This forum has been very helpful to me in the past and I've got a fun new plant that I've been wondering about. My mother received this bonsai tree as a gift from a relative who belongs to a bonsai club. I haven't been able to get a hold of her to find out what type of plant it is, so I thought I would give people here a chance. As you can see from the pictures, its an evergreen plant with very small needles. The sap smells a bit like blue spruce, but the way the needles branch off, I didn't think it seemed much like a large conifer. I thought it might be some kind of juniper, but it doesn't have any of the mature scales, only needles. Also, it seems to be very fragile and many of the tips will fall off if you brush them with your hand.
Is it possible that only the extremities are dead and that some cutting back could bring it back around? The reason I ask is that the stem itself and the larger lower branches are still flexible. I thought that it may have been some kind of winter die back before the new growth formed.

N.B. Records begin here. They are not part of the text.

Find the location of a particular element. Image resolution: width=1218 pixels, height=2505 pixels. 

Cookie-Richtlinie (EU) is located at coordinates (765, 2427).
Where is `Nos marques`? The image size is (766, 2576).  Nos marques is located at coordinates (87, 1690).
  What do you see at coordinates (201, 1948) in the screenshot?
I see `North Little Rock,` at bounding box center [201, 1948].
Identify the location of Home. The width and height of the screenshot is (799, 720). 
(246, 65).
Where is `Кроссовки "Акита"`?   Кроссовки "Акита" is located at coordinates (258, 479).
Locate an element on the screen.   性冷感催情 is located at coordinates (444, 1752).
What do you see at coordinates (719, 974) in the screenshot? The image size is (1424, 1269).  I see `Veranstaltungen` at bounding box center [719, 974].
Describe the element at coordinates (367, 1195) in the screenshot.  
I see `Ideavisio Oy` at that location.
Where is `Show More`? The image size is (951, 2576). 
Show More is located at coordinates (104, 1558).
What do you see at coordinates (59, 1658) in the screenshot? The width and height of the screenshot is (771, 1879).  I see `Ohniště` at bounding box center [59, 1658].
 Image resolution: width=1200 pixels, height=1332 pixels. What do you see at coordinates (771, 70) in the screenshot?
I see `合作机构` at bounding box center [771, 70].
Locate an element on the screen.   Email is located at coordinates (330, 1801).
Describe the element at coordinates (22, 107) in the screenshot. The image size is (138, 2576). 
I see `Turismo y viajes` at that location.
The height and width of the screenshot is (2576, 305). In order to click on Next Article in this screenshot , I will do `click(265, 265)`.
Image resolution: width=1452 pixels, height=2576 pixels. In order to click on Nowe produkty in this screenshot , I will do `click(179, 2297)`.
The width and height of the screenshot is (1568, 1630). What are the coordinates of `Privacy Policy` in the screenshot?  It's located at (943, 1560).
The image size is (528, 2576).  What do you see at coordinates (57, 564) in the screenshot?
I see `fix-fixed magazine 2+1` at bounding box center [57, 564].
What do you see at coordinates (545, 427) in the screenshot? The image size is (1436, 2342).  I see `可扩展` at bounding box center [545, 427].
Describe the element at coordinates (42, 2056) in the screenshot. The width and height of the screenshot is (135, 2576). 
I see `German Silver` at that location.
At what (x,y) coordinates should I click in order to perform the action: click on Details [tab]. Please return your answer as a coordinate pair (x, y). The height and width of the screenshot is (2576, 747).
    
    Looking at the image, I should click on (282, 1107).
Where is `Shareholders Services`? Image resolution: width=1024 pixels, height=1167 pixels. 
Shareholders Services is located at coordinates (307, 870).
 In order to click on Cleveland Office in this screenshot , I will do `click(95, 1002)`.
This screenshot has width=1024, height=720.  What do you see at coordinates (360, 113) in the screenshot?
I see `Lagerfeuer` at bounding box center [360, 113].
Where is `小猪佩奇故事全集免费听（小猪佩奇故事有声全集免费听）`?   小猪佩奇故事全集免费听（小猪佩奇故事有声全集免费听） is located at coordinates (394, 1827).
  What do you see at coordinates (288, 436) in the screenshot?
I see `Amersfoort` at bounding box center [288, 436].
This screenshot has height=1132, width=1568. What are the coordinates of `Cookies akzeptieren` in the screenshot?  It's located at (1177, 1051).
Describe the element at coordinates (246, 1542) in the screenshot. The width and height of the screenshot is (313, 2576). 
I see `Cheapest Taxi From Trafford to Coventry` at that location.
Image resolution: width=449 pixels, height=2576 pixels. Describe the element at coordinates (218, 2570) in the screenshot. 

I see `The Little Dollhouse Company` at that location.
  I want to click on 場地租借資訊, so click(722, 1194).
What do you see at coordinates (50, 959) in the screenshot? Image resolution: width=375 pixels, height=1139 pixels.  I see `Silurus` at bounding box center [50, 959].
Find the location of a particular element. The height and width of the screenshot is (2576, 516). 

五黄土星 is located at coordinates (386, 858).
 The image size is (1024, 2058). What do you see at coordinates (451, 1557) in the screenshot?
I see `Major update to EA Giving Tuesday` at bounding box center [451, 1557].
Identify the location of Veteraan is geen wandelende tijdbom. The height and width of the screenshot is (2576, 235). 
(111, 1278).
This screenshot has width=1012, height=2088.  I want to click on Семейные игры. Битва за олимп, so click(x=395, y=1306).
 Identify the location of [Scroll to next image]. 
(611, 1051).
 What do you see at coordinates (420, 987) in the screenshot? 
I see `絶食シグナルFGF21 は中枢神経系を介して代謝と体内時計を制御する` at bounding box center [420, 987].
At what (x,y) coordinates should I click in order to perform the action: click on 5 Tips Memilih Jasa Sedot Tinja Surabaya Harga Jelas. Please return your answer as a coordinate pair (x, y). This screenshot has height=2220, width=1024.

I don't think that it can be a basalm fir. The needle structure is wrong, let alone the size. The basalm firs that are shown in your link show that the needles come of roughly perpendicular to the stem, and relatively flat. The needles on the "tree" I have branch off in a sort of three point spiral up the stem and the needles come directly off the stems. Also, I have a few basalm firs in my yard and the fir needles are almost as long as the stem that I'm holding in the second image.